Bagad
Great Highland Bagpipe mit Ayrshire-Tartan

Great Highland Bagpipes oder seltener als Singularform Great Highland Bagpipe, kurz auch GHB, Highland Pipes oder nur Pipes, gäl. piob mhor = große Pfeife, frz. cornemuse écossaise, breton. binioù braz, dt. Große Hochlandsackpfeife (als Bezeichnung unüblich) ist die Bezeichnung für die laute schottische Sackpfeife. Wegen ihrer enormen Lautstärke wird die Great Highland Bagpipe vornehmlich im Freien gespielt. Der Spieler wird als „Piper“ bezeichnet.

Inhaltsverzeichnis

Aufbau

Die Great Highland Pipe besteht aus einem Windsack oder kurz Sack (bag), der über ein Anblasrohr (blow pipe), in welchem sich ein Rückschlagventil (traditionell aus Leder, heute meist Kunststoffkonstruktionen) befindet, mit Luft befüllt werden kann. In den Sack sind drei Bordunpfeifen (drones) und eine Spielpfeife (chanter) sowie das Anblasrohr eingebunden.

Traditionell bestehen alle Holzteile des Instruments aus Grenadill (engl. blackwood). In der heutigen Zeit werden auch Spielpfeifen aus hochwertigen Spezialkunststoffen angeboten, die weitgehend witterungsunempfindlich sind. Die verschiedenen Verzierungsteile sind traditionell aus Elfenbein (engl. real ivory) vom Walross oder seltener vom Elefant gefertigt. In der heutigen Zeit wird aus Tierschutzaspekten meist ein synthetischer Elfenbeinersatz (engl. imitation ivory, art ivory) verwendet. Bei höherwertigen Instrumenten sind einzelne Verzierungsteile auch aus Metall (Nickel, Silber, Silber vergoldet) gefertigt, die hochglanzpoliert oder mit Gravuren versehen sind.

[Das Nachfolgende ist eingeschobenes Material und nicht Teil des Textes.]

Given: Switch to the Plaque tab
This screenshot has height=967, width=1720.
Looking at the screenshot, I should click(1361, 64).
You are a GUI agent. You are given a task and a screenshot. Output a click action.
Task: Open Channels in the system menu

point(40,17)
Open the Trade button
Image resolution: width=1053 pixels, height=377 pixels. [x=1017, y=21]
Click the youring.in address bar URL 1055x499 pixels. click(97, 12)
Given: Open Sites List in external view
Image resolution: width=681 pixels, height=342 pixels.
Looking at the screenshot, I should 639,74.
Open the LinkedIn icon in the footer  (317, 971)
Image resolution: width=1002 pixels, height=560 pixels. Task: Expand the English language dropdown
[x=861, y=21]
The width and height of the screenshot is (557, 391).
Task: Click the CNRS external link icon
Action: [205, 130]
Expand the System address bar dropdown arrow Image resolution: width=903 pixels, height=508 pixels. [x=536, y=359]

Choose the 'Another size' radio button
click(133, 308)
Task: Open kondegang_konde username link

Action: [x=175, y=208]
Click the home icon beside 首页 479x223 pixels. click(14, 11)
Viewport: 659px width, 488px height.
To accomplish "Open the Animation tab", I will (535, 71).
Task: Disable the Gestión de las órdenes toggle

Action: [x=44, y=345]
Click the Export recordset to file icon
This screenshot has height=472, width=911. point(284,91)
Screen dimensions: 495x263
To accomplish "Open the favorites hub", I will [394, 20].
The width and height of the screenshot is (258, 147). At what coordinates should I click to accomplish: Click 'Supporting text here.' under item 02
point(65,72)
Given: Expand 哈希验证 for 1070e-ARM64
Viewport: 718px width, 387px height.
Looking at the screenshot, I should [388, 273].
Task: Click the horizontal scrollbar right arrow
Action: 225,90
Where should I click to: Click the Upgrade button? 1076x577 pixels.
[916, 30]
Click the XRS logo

Der Sack ist traditionell aus Leder gefertigt und muss innen regelmäßig mit einem Dichtmittel (engl. Seasoning) behandelt werden, um luftdicht zu bleiben und trotzdem die beim Spielen anfallende Feuchtigkeit über die Oberfläche verdunsten zu können. Mittlerweile gibt es Kunststoffsäcke aus Gore-Tex. Der Kunststoffsack benötigt kein Dichtmittel, sollte aber trotzdem aus hygienischen Gründen regelmäßig gereinigt werden. Über den Sack wird üblicherweise ein Stoffüberzug (engl. cover) gezogen, der entweder in einem bestimmten Tartan gestaltet ist oder schlicht einfarbig gehalten ist.

Die Spielpfeife ist mit einem Doppelrohrblatt ausgestattet. Das Doppelrohrblatt wird üblicherweise aus dem Schilfrohr Arundo Donax hergestellt, Kunststoffrohrblätter konnten sich hier bisher nicht durchsetzen. Die Bordunpfeifen sind mit Einfachrohrblättern ausgestattet. Traditionell verwendet man für die Einfachrohrblätter ebenfalls Arundo Donax, bei dem eine Zunge eingeschnitten wird (engl. cane reed). Diese Bauart ist sehr feuchtigkeitsempfindlich, daher werden heute oft Kunststoffkonstruktionen eingesetzt. Die Spielpfeife hat eine konische Bohrung mit starker linearer Steigung, woraus ein sehr lauter Klang mit vollem harmonischem Obertonspektrum resultiert. Die Bordunpfeifen sind zylindrisch gebohrt und grundtönig intoniert.

Stimmung und Tonumfang

Die Great Highland Bagpipe ist ein transponierendes Instrument; sie wird grundsätzlich in „A“ und traditionell ohne Vorzeichen notiert (A-mixolydisch hat korrekt notiert zwei Kreuze als Vorzeichen) unabhängig davon, wie sie tatsächlich klingt. Der Grundton A der Great Highland Bagpipe liegt sehr nahe bei einem B (engl. B flat) und hat je nach Hersteller und Spieler eine Frequenz zwischen 469 und 482 Hz. Der Grundton ist nicht genormt. Es gibt aber auch vereinzelt Instrumente, die auf den Grundton A = Kammerton = 440 Hz gestimmt sind.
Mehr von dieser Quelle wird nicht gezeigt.